Mit stabiler Seitenlage durchs wilde Kansas in Mittelsachsen: Judy Garland (Evamaria Salcher, li.) und Moderatorin (Lisa Birke Balzer).

Lex Karelly

Garland – da kennt der gelernte Hollywoodfan eigentlich nur eine: Judy Garland. Die als rotbezopftes Mädchen Dorothy im Musicalfilm Der Zauberer von Oz zum Star gewordene Schauspielerin mit tragischer Biografie. Und doch ist Garland von Svenja Viola Bungarten alles andere als ein Personality-Theater. Die deutsche Autorin, Jahrgang 1992, deutet den Namen Garland um in eine Landschaft im Landkreis Mittelsachsen. In dieser von anhaltender Dürre gezeichneten, ostdeutschen Gegend arbeitet der Filmstar auf einer Tankstelle und sucht neben ihrem verlorenen Leben auch konkret nach ihrer im Heim aufgewachsenen Tochter.

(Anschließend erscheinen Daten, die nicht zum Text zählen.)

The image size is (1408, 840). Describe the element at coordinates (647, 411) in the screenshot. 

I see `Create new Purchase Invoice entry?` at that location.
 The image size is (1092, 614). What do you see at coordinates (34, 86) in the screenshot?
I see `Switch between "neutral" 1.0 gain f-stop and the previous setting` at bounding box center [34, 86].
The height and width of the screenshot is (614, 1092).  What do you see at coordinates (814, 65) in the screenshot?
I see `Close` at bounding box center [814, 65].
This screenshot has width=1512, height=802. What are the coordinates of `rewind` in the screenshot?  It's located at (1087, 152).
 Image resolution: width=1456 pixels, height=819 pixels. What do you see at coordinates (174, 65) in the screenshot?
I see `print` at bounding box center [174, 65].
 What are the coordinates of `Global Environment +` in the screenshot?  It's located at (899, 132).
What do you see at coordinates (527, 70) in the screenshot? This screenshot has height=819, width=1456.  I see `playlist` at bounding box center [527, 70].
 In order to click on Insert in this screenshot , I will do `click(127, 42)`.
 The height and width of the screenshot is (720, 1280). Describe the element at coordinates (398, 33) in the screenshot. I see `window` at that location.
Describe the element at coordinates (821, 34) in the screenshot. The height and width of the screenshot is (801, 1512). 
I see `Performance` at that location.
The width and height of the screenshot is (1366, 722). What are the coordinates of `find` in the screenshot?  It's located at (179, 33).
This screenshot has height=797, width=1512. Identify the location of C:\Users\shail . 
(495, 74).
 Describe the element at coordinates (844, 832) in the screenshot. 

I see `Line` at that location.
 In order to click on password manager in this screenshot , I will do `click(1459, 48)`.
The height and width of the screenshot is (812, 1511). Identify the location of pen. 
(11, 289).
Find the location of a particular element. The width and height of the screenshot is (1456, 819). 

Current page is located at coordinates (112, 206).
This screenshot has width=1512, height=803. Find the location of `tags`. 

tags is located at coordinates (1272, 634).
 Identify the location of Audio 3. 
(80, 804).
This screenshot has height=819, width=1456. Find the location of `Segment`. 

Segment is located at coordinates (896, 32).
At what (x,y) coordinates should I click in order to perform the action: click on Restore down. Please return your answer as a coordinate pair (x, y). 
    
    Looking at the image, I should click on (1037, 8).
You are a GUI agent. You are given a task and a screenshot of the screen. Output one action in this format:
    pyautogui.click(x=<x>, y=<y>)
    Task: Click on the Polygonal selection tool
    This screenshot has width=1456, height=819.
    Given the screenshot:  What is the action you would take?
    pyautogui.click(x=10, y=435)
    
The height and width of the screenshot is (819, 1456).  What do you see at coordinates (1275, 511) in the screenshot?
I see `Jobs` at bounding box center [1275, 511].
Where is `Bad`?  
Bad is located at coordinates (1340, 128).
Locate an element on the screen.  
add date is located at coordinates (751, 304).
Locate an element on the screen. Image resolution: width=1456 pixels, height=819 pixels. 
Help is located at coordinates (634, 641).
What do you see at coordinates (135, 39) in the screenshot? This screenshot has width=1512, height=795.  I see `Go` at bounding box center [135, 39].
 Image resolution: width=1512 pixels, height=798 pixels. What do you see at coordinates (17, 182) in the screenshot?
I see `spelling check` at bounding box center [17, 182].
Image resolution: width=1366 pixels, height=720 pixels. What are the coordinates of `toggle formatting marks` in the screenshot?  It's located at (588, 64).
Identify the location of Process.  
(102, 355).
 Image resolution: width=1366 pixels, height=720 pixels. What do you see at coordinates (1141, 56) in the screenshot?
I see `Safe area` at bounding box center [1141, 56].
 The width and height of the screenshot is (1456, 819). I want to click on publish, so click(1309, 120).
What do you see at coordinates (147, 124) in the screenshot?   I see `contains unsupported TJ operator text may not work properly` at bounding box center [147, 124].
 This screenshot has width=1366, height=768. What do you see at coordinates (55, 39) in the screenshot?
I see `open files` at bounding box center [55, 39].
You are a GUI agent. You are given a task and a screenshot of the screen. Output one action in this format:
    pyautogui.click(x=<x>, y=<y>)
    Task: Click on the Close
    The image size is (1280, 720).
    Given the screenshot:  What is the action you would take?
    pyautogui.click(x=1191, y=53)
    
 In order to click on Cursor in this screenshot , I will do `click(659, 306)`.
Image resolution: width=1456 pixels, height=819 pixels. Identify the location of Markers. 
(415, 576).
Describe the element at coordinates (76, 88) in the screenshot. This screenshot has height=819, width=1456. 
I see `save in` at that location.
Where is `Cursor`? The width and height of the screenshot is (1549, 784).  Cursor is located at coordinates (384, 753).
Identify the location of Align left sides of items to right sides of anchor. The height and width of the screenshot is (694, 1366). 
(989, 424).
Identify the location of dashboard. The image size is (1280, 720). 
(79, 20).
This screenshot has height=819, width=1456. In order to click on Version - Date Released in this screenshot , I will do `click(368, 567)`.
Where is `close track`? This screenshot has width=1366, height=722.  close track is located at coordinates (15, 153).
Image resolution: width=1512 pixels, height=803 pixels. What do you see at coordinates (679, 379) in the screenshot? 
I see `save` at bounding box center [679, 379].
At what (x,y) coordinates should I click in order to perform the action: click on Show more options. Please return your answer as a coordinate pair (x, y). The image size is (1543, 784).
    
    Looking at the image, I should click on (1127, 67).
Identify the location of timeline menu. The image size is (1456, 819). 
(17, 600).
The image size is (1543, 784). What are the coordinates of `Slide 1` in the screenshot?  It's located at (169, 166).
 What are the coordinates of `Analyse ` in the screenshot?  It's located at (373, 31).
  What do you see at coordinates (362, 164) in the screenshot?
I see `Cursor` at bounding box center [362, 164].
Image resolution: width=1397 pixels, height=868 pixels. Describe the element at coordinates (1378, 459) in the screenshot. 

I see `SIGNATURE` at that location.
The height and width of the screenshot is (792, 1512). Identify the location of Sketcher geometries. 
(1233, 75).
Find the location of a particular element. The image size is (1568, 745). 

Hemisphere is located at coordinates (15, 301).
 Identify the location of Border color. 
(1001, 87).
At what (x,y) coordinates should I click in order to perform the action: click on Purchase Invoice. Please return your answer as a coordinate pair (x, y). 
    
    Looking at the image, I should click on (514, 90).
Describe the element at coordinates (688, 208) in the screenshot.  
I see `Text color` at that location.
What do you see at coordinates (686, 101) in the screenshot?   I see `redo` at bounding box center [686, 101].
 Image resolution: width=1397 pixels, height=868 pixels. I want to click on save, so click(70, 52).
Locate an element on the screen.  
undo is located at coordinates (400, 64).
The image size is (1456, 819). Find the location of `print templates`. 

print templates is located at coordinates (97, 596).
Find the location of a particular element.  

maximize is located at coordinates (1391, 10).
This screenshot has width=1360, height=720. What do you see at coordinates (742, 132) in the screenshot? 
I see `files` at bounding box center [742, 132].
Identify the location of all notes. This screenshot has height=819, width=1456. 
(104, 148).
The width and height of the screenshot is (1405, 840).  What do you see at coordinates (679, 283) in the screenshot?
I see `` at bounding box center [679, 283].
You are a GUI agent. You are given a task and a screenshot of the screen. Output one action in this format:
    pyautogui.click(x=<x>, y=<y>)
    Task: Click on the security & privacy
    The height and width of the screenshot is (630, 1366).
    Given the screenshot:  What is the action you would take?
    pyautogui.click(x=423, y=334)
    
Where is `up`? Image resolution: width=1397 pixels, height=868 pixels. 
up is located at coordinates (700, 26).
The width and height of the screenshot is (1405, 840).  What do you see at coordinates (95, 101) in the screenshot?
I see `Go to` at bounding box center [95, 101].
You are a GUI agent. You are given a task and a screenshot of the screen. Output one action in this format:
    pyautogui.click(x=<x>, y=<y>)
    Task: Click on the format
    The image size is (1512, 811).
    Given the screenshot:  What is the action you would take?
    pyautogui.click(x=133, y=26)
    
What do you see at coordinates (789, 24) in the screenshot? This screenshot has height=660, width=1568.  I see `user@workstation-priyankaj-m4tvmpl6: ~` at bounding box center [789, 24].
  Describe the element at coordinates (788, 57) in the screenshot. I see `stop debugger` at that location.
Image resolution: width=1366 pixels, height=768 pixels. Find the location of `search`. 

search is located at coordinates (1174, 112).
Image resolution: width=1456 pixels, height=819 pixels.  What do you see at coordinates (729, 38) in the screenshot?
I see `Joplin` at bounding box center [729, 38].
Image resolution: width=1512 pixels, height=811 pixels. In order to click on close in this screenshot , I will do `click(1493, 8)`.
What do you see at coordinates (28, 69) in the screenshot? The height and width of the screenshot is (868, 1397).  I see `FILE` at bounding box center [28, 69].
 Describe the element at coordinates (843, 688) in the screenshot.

Und das ist nur ein Bruchteil vom Plot des Stücks, das Anita Vulesica am Schauspielhaus Graz zur Uraufführung gebracht hat. Wir folgen einem nervenaufreibenden Filmdreh (Frieder Langenberger als Hektomatikregisseur Salvatore Brandt), einer nicht weniger aufreibenden Radioshow, es geht zudem um eine alte Ehe, um einen Bruderzwist, natürlich um die Klimakrise; und man kann das Drama auch ein Roadmovie nennen, in dem ein patinierter roter VW Golf ohne Windschutzscheibe an ein Theater erinnert, das noch über eine gut durchblutete Nabelschnur zum Realismus verfügte.

Kansas in Sachsen

An diesem Actionreichtum hat sich Regisseurin Vulesica genüsslich bedient. Auf der Drehbühne von Frank Holldack schachtelt sie diverse Schauplätze ineinander – reale und traumhafte – und gönnt dem Publikum viele Details. Die mit Flauschfedern geschmückten Hausschlapfen der Radiomoderatorin namens Lorna Luft (Lisa Birke Balzer) sind solche Details.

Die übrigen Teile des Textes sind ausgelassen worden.